TP3

Computer-gestützte Modellierung der mitochondrialen Dysfunktion

Dieses Teilprojekt wird biomolekulare und genomische Datensätze für Parkinson-Patienten und Kontrollpersonen (aus den ersten beiden Teilprojekten) über Computer-gestützte statistische Verfahren analysieren, um Subtypen von Patienten mit krankheitsassoziierten Veränderungen zu identifizieren und charakterisieren. Der Fokus liegt dabei auf Veränderungen im Mitochondrium, dem Zellorganell, das für die Energieproduktion zuständig ist und in einem Großteil der sporadischen Patienten dysfunktional ist. Das Ziel der bioinformatischen Analysen ist ein genaueres Verständnis der Parkinson-Subtypen mit mitochondrialer Dysfunktion und die Entwicklung neuer diagnostischer Methoden, um diese Subtypen von anderen Parkinson-Untergruppen und Kontrollpersonen zu unterscheiden. Darüber hinaus bietet das Projekt eine Grundlage für die nachfolgende, präklinische Entwicklung therapeutischer Strategien, die spezifisch für die identifizierten Subtypen sind und helfen, das Fortschreiten der Krankheit zu verlangsamen oder Symptome zu lindern.

Übersicht der Analysen - Eine Mind-Map, die eine Übersicht zu den verschiedenen geplanten Analyseschritten im Teilprojekt 3 des MitoPD-Projekts zeigt

Im ersten Schritt werden über bioinformatische Analysen molekulare und genetische Unterschiede im Mitochondrium zwischen Patienten und Kontrollen, sowie zwischen potentiellen Untergruppen von Patienten, identifiziert und nach ihrer statistischen Signifikanz bewertet (auf der Ebene einzelner Gene/Proteine, der Ebene zellulärer Prozesse, und der Ebene biomolekularer Interaktionsnetzwerke).
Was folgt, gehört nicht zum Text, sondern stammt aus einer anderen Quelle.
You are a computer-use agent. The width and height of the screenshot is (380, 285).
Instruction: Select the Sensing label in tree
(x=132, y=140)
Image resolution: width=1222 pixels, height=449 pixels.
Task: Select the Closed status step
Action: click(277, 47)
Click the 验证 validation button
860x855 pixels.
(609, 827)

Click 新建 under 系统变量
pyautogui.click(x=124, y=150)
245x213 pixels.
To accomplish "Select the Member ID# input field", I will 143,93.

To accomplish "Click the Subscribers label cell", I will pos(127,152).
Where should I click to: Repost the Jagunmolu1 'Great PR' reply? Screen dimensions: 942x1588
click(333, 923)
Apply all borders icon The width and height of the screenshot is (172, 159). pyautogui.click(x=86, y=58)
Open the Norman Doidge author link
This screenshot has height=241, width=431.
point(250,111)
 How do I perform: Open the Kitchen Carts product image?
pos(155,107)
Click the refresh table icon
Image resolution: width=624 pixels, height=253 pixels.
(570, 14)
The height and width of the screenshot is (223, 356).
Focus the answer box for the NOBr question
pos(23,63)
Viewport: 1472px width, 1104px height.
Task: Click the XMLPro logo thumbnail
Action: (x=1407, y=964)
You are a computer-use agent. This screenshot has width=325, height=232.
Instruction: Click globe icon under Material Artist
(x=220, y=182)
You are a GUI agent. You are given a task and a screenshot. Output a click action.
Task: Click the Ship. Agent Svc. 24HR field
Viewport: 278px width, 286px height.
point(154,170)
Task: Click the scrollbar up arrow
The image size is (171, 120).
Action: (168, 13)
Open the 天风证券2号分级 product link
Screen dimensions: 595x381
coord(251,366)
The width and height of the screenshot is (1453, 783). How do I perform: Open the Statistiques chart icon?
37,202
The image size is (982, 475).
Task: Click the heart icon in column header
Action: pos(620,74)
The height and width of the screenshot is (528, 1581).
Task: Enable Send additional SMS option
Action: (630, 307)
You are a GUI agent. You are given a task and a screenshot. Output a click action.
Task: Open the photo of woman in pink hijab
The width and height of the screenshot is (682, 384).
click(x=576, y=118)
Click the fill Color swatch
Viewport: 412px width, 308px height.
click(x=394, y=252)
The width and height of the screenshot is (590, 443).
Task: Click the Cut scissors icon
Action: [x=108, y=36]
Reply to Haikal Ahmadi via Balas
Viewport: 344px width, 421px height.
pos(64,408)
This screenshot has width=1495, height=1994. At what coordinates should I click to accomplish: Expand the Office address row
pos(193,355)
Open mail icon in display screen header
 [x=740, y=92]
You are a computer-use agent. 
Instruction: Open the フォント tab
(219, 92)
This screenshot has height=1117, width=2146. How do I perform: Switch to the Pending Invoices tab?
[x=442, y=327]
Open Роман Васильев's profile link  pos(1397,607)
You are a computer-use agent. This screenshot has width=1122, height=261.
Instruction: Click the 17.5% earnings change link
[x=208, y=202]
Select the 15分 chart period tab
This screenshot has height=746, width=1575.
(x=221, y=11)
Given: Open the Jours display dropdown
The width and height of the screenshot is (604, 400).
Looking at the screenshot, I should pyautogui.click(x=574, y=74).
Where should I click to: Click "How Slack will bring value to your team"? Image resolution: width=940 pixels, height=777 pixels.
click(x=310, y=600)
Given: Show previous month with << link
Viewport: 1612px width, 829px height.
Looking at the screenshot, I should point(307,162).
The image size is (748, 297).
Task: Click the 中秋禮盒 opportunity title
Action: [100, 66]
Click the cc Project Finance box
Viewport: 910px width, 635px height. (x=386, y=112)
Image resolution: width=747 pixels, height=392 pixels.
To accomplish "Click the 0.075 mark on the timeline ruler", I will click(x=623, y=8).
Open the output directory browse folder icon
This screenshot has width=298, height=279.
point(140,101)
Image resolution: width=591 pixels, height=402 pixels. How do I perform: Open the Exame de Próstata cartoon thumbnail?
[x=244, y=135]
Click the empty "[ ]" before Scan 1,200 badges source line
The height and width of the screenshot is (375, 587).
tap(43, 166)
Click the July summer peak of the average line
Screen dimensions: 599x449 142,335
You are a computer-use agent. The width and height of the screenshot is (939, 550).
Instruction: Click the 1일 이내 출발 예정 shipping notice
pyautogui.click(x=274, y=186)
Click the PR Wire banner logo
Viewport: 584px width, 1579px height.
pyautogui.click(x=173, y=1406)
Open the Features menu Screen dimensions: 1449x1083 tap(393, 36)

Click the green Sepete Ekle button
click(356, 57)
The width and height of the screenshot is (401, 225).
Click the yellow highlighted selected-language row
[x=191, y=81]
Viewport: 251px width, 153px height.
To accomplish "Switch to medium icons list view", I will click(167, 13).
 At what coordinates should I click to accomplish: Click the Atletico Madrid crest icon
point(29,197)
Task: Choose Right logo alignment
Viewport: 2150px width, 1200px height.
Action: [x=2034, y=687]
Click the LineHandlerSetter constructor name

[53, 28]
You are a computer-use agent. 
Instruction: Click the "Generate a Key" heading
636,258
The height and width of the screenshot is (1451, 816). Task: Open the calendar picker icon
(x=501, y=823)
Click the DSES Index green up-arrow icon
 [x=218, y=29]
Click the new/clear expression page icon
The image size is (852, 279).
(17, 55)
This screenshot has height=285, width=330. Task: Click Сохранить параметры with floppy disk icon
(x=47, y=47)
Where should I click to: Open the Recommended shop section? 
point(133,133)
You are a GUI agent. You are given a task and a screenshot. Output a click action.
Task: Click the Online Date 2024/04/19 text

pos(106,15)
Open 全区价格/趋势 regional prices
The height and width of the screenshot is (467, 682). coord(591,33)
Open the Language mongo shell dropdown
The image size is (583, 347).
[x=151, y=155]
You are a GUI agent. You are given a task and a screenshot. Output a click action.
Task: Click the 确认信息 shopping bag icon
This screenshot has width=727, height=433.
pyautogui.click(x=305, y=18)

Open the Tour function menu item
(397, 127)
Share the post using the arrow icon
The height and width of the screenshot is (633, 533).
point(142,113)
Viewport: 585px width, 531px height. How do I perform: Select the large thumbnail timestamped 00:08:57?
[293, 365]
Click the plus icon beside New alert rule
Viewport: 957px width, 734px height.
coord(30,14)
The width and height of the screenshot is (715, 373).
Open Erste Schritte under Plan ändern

Dafür nutzen wir existierende Algorithmen, um die Regionen in molekularen Netzwerken mit den stärksten Veränderungen zu bestimmen.
Im zweiten Schritt werden Deregulierungen in den identifizierten Subtpyen für sporadische Parkinson-Patienten mit Veränderungen in Patienten mit einer bekannten genetischen Ursache der Krankheit im Mitochondrium verglichen (d. h. Mutationen in den Genen PINK1 und PARK2). Über maschinelle Lernverfahren sollen dabei Vorhersagemodelle erstellt werden, die Informationen aus der molekularen Aktivität in zellulären Signalpfaden nutzen, um biologische Proben von verschiedenen Parkinson-Subtypen und Kontrollen automatisch zu diagnostizieren. Die Analyse von Veränderungen in der molekularer Netzwerkaktivität wird außerdem Information liefern, um zwischen vorhandenen Therapiestrategien für mitochondriale Dysfunktion eine Auswahl für die Validierung zu treffen und neue alternative Arzneistoffziele vorzuschlagen. In den folgenden Teilprojekten werden schließlich die entwickelten diagnostischen Modelle und Arzneistoffziele experimentell getestet.